Requirement —
In the passage on infected cell protein 34.5 below, rewrite the part from "Viral protein" up to and including "1 subunit 15A/B.", replacing "herpes simplex virus" with "HSV".

Identifiers
- Organism: Human alphaherpesvirus 1 strain 17
- Symbol: ICP34.5
- UniProt: P36313

Search for
- Structures: Swiss-model
- Domains: InterPro

= Infected cell protein 34.5 =

Viral protein

Infected cell protein 34.5 (ICP-34.5, ICP34.5) is a protein expressed by the γ34.5 gene in viruses such as herpes simplex virus; it blocks a cellular stress response to viral infection. It shares the C-terminal regulatory domain with protein phosphatase 1 subunit 15A/B.

When a cell is infected with a virus, protein kinase R is activated by the virus' double-stranded DNA,. Protein kinase R then phosphorylates a protein called eukaryotic initiation factor-2A (eIF-2A), which inactivates eIF-2A. EIF-2A is required for translation so by shutting down eIF-2A, the cell prevents the virus from hijacking its own protein-making machinery. Viruses in turn evolved ICP34.5 to defeat the defense; it activates protein phosphatase-1A which dephosphorylates eIF-2A, allowing translation to occur again. A herpesvirus lacking the γ34.5 gene will not be able to replicate in normal cells because it cannot make proteins.

The ICP34.5 deletion is useful for the construction of oncolytic herpes viruses, as cancer cells do not restrict replication as strongly.

Saved entries —
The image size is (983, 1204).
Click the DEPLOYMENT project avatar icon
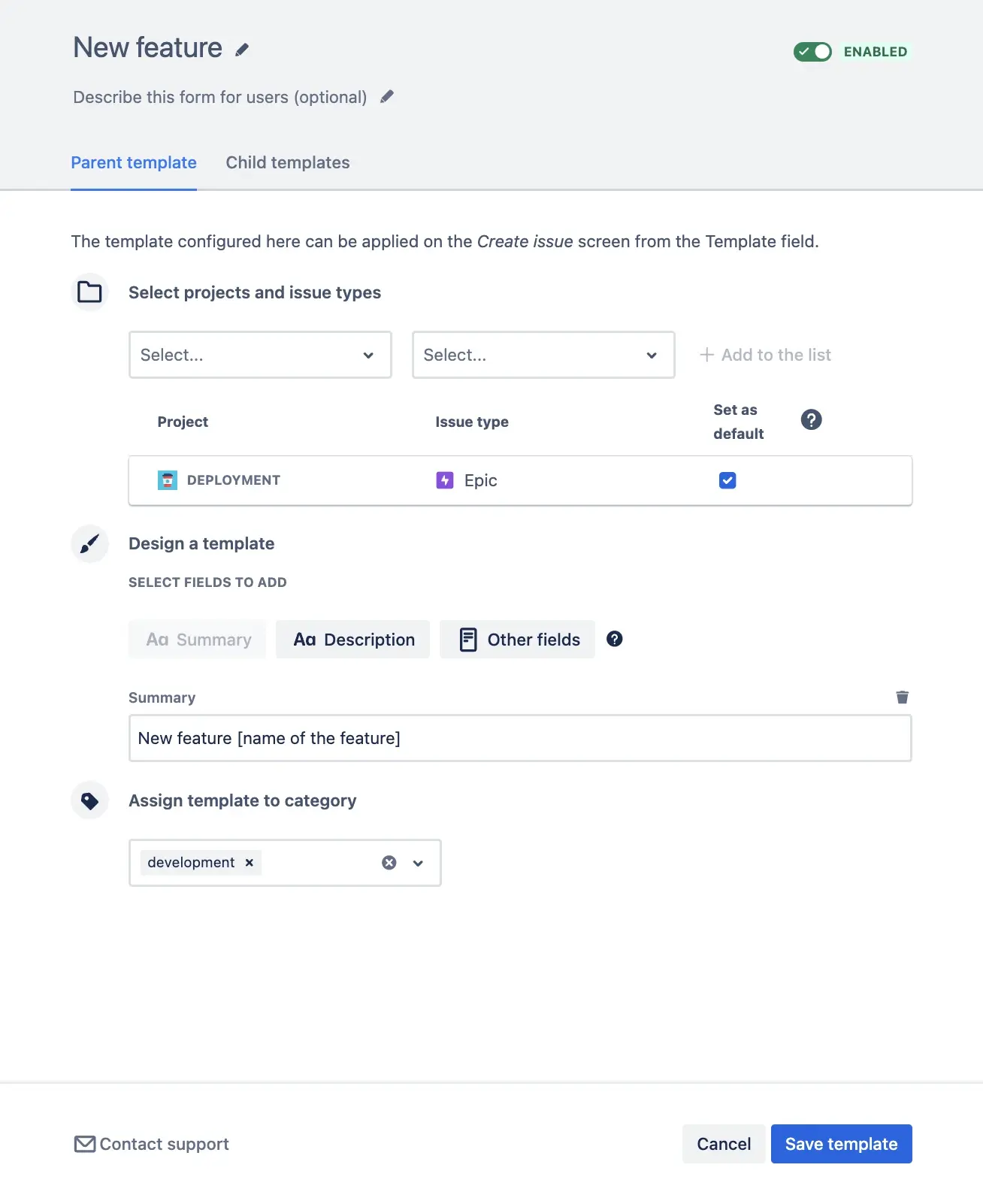click(168, 480)
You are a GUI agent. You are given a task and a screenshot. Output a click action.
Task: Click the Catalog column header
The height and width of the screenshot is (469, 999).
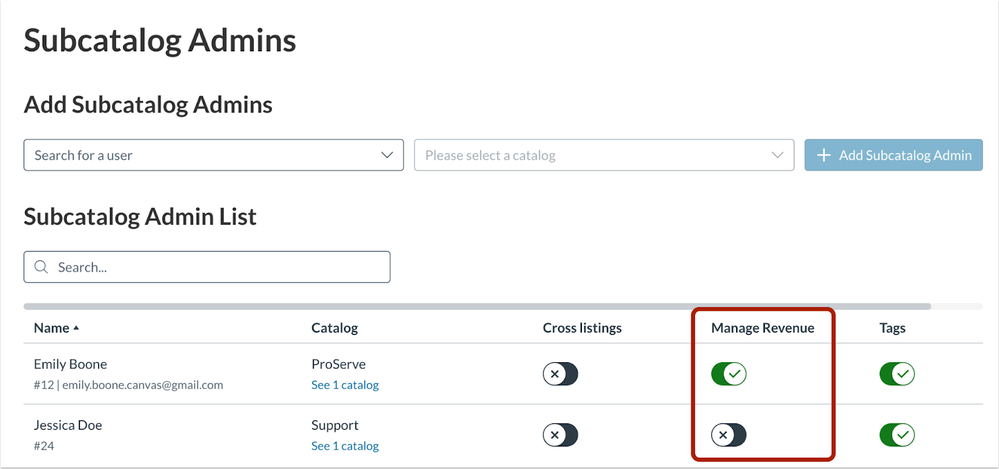[x=334, y=328]
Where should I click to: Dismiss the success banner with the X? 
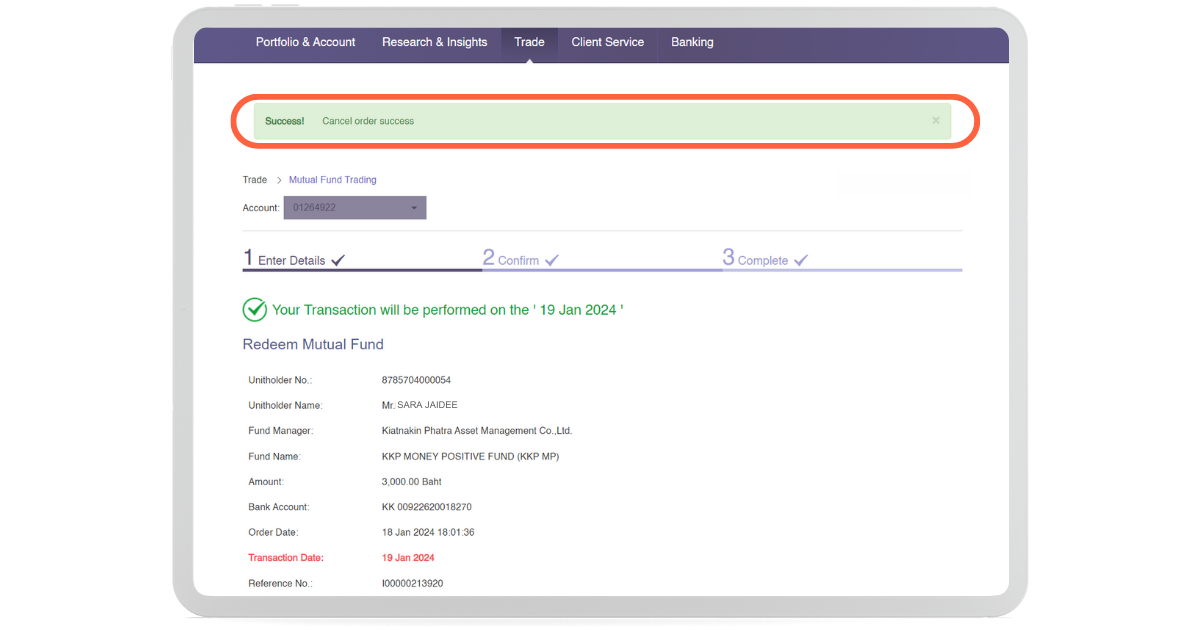pyautogui.click(x=935, y=121)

Task solution —
Viral protein

Infected cell protein 34.5 (ICP-34.5, ICP34.5) is a protein expressed by the γ34.5 gene in viruses such as HSV; it blocks a cellular stress response to viral infection. It shares the C-terminal regulatory domain with protein phosphatase 1 subunit 15A/B.